Start of Materials provided

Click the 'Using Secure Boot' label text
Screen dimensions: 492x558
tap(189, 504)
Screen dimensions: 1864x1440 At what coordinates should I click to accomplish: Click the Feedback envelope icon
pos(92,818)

End of Materials provided

Assignment -
A complete, exact transcription of the data above is required.

Task solution -
Click the 'Using Secure Boot' label text
Screen dimensions: 492x558
tap(189, 504)
Screen dimensions: 1864x1440 At what coordinates should I click to accomplish: Click the Feedback envelope icon
pos(92,818)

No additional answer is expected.